Montreal

Ex-SNC Lavalin executive on trial for fraud, corruption won't present defence

It was up to the Crown to prove the charges against Sami Bebawi beyond a reasonable doubt. Bebawi wasn't obliged to present a defence, and he will not.

It was up to the Crown to prove the charges against Sami Bebawi beyond a reasonable doubt, judge reminds jury

Sami Bebawi, 73, faces eight charges, including fraud, corruption, laundering proceeds of crime, possession of stolen goods and bribery of foreign officials. (Paul Chiasson/The Canadian Press)

A former SNC-Lavalin executive on trial for fraud and corruption has opted not to present a defence.

Lawyers for Sami Bebawi informed the jury of their decision on Tuesday, meaning the evidence is complete and the accused won't testify.

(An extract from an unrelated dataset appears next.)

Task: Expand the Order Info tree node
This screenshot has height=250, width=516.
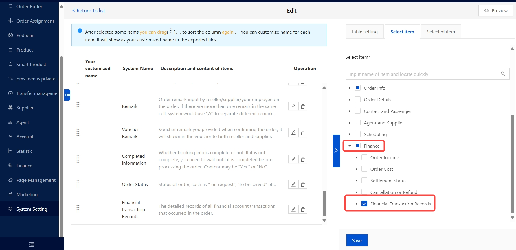Action: (x=350, y=88)
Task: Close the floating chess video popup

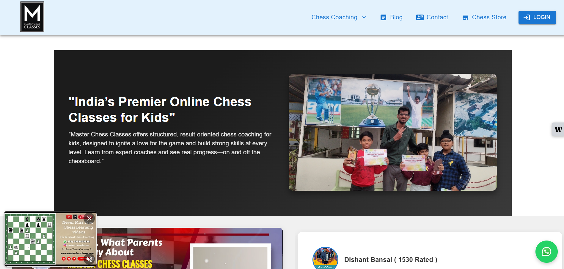Action: click(89, 218)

Bebawi, 73, faces eight charges, including fraud, corruption, laundering proceeds of crime, possession of stolen goods and bribery of foreign officials.

"Mr. Bebawi won't present a defence," lawyer Annie Emond said simply.

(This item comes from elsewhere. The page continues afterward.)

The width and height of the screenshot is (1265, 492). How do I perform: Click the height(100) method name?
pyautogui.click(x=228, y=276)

Quebec Superior Court Justice Guy Cournoyer reminded jurors of an earlier directive that it was up to the Crown to prove the charges against Bebawi beyond a reasonable doubt and that Bebawi wasn't obliged to present a defence.

The prosecution presented its final witness last Friday.

Bebawi has pleaded not guilty to the charges, which involve contracts tied to the Moammar Gadhafi dictatorship and centre on dealings with Gadhafi's son, Saadi.

The prosecution sought to prove SNC-Lavalin transferred about $113 million to shell companies used to pay people — including the younger Gadhafi — in order to help the company secure contracts and collect money owed.

The Crown alleges what was left in those shell company accounts was split between and Bebawi and Riadh Ben Aissa, another former SNC-Lavalin executive who testified for the prosecution.

Bebawi was charged in 2014 following an RCMP investigation into what the Crown has described as a case of "international fraud and corruption."

Jurors will return to hear final arguments from the Crown Monday and from the defence Tuesday before being sequestered mid-week after final instructions from Cournoyer.

The trial began sitting at the Montreal courthouseOct. 31 and was expected to last six weeks.